▸ **INSTRUCTIONS TO FOLLOW**: The answer must be an exact copy of the lines from the top of the listing below through the line with "Open the hamburger menu beside Tecropence", with no pictures.

** STORED DATA follows **

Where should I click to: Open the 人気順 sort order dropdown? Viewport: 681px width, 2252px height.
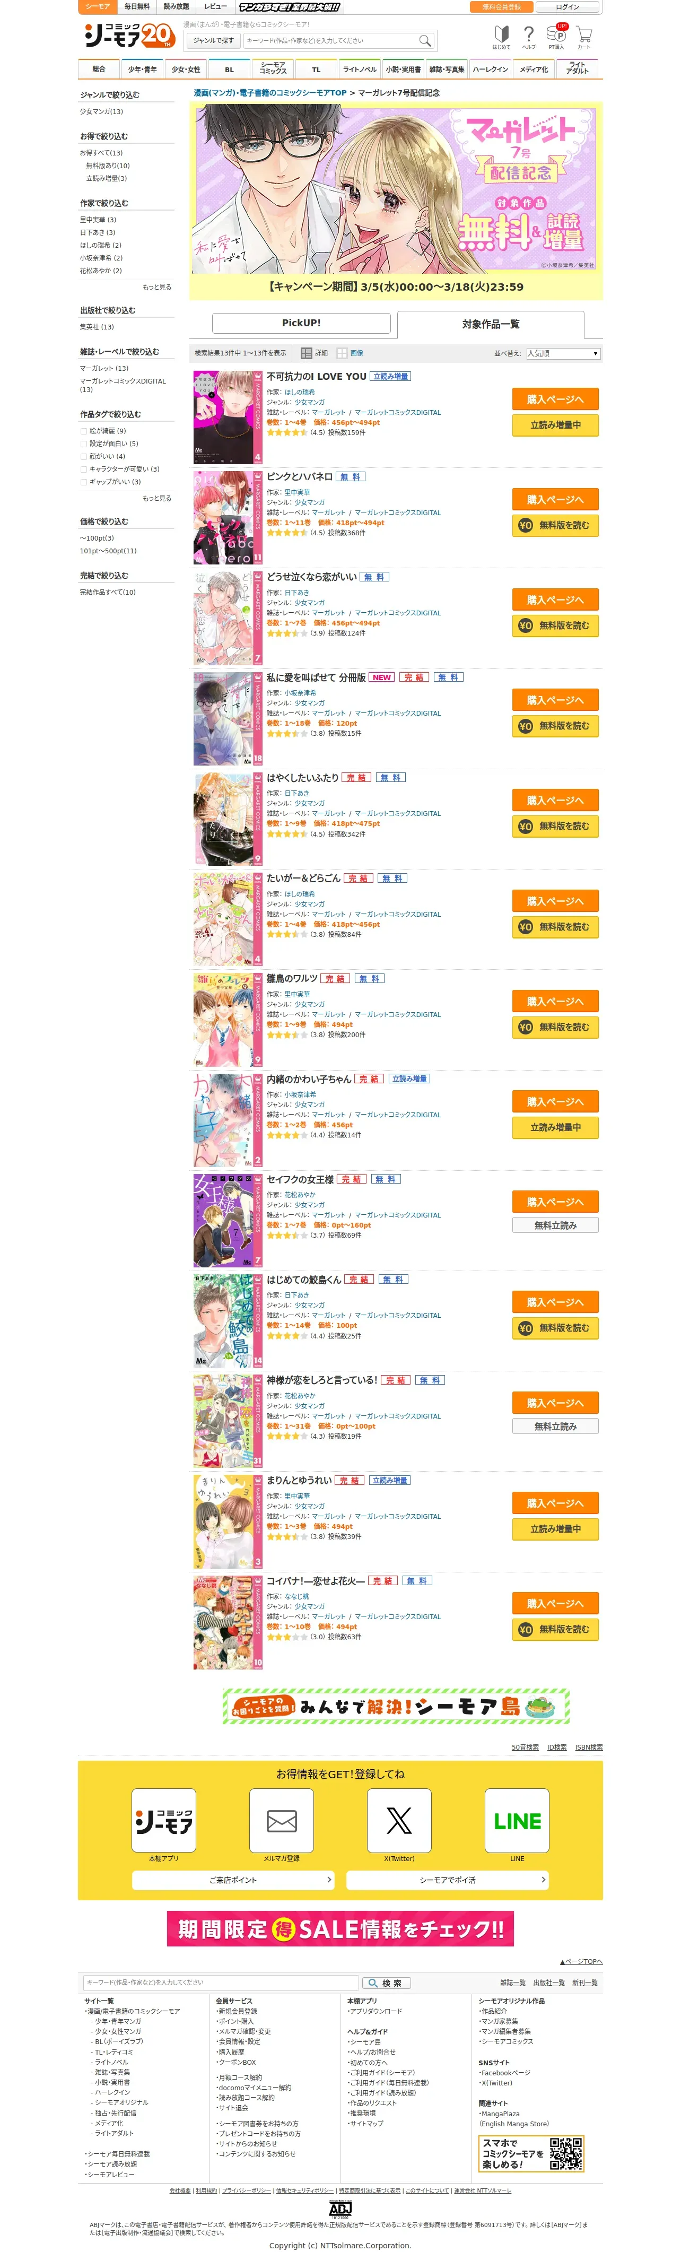tap(563, 353)
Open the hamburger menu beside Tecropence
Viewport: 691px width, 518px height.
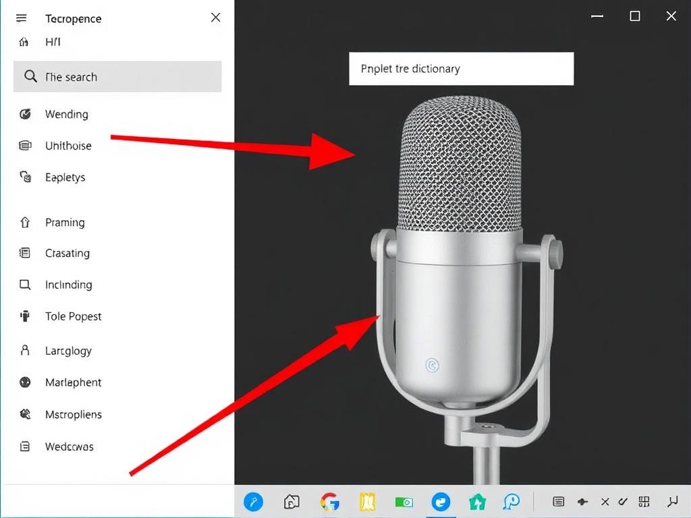22,18
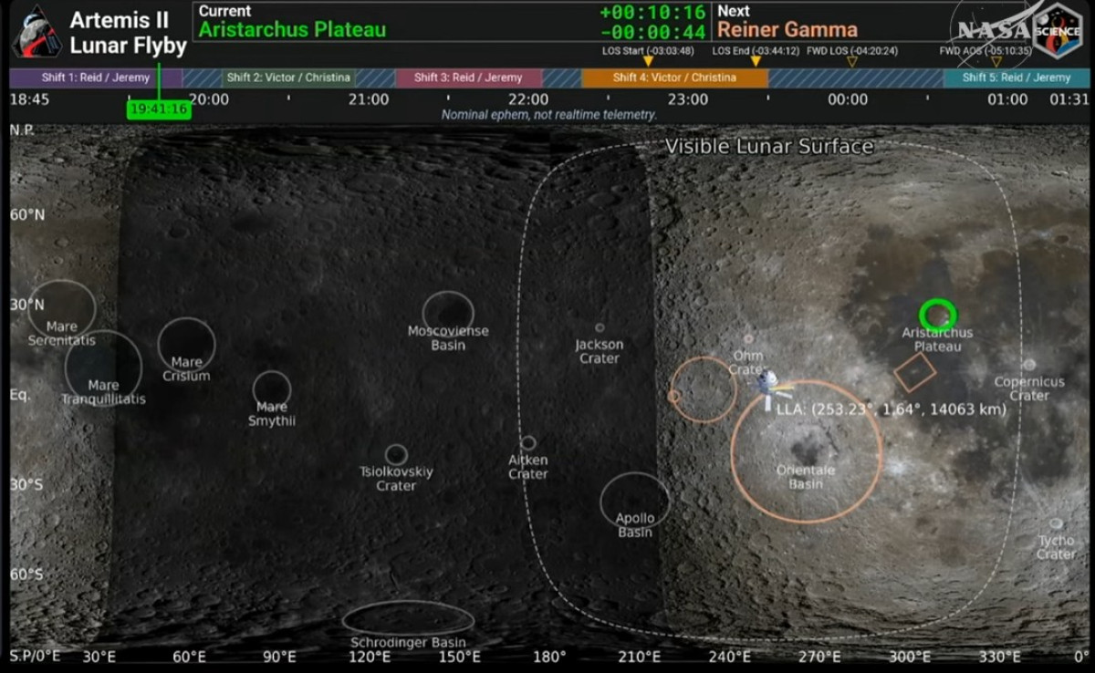1095x673 pixels.
Task: Select the Shift 4: Victor / Christina bar
Action: click(674, 78)
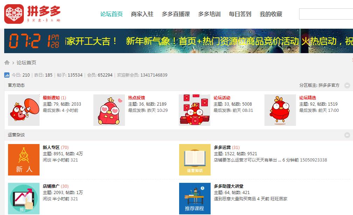This screenshot has height=215, width=353.
Task: Click the red envelope icon for 论坛活动
Action: (x=194, y=110)
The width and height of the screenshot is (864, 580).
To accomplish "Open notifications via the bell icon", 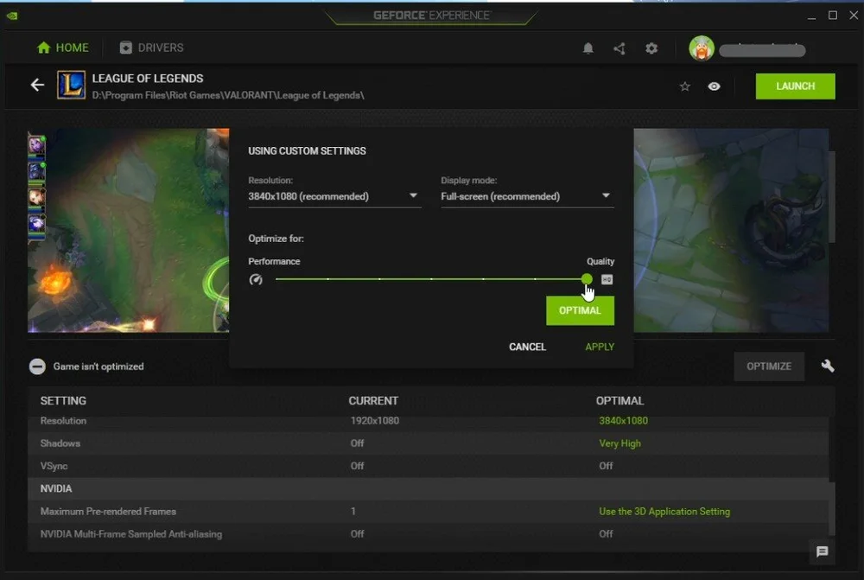I will [588, 48].
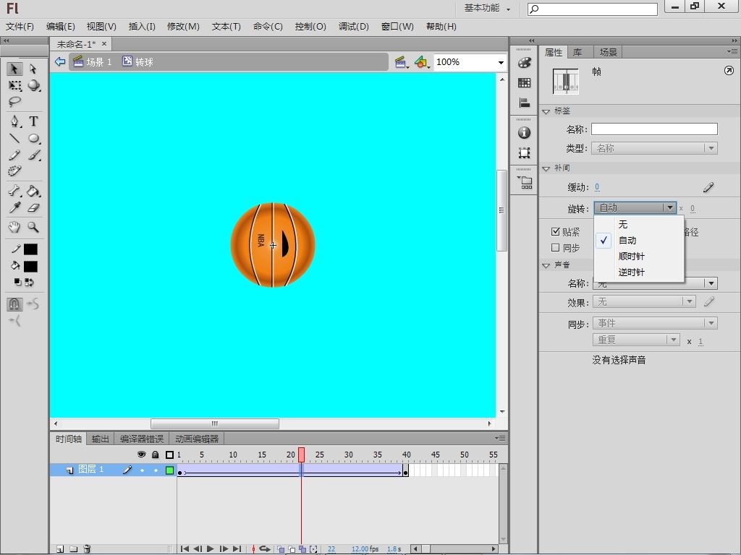Click the play button in timeline
Screen dimensions: 741x555
210,549
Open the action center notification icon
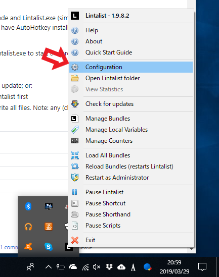This screenshot has height=277, width=219. click(202, 267)
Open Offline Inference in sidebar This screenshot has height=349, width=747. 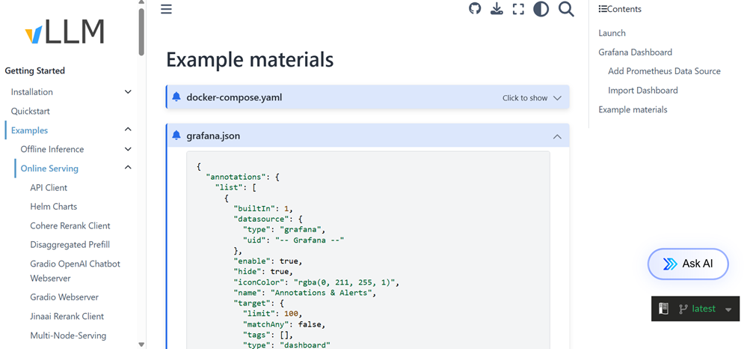[52, 149]
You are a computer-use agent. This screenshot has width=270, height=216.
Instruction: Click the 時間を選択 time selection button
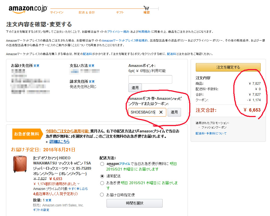pos(134,203)
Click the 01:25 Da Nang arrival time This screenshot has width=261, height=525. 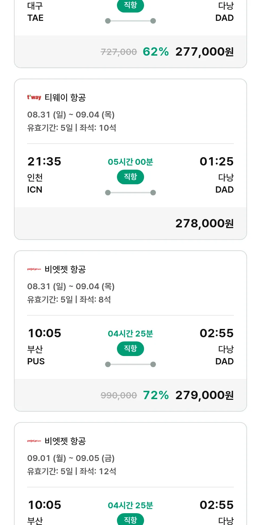(216, 162)
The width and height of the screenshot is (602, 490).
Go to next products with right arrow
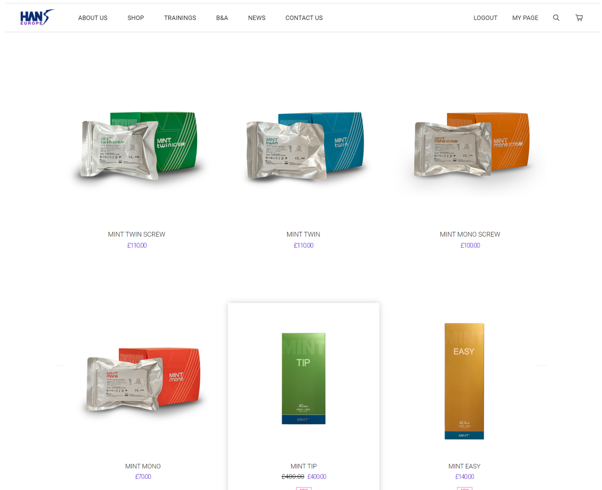[541, 365]
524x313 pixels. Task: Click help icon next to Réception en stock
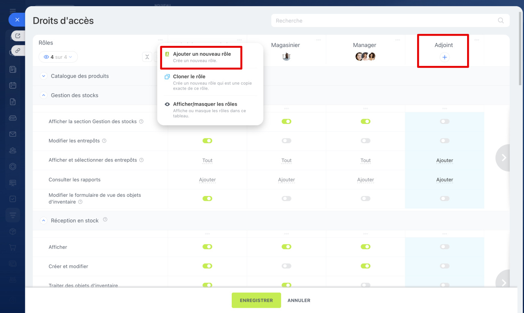click(105, 220)
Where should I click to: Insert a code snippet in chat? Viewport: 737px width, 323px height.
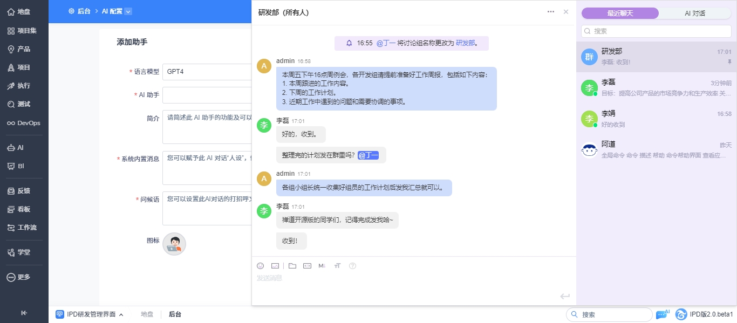(308, 266)
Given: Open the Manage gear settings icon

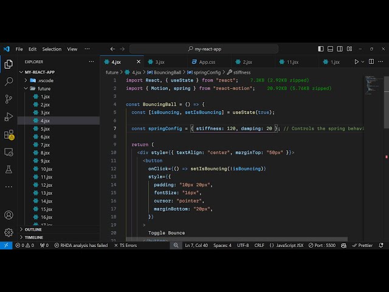Looking at the screenshot, I should click(9, 232).
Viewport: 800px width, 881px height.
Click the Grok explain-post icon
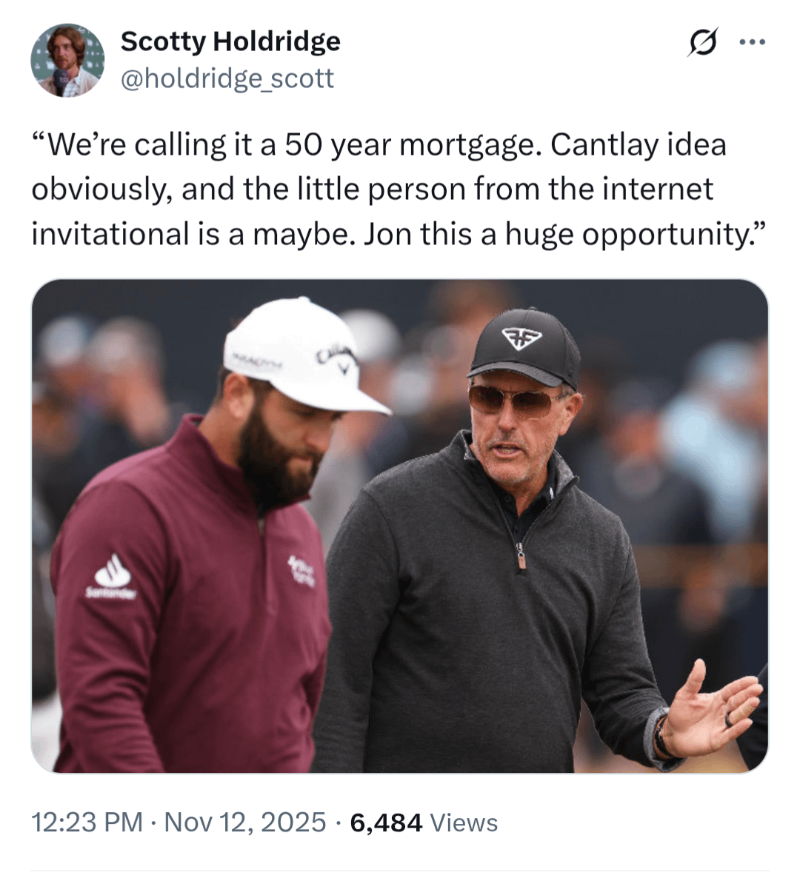click(x=701, y=42)
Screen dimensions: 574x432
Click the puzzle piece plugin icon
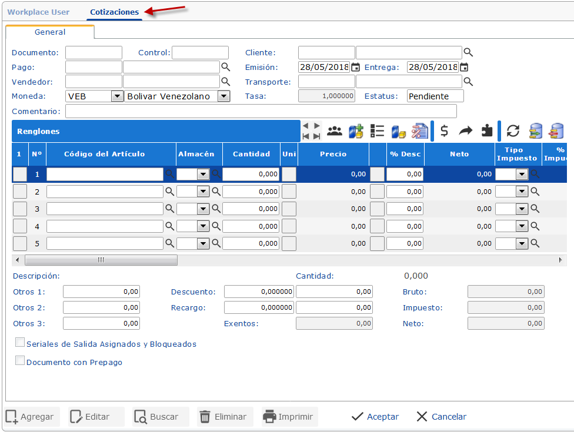click(486, 131)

** End of STORED DATA **

▸ **TASK ANSWER**:
Where should I click to: Open the 人気順 sort order dropdown? Viewport: 681px width, 2252px height.
tap(563, 353)
Open the hamburger menu beside Tecropence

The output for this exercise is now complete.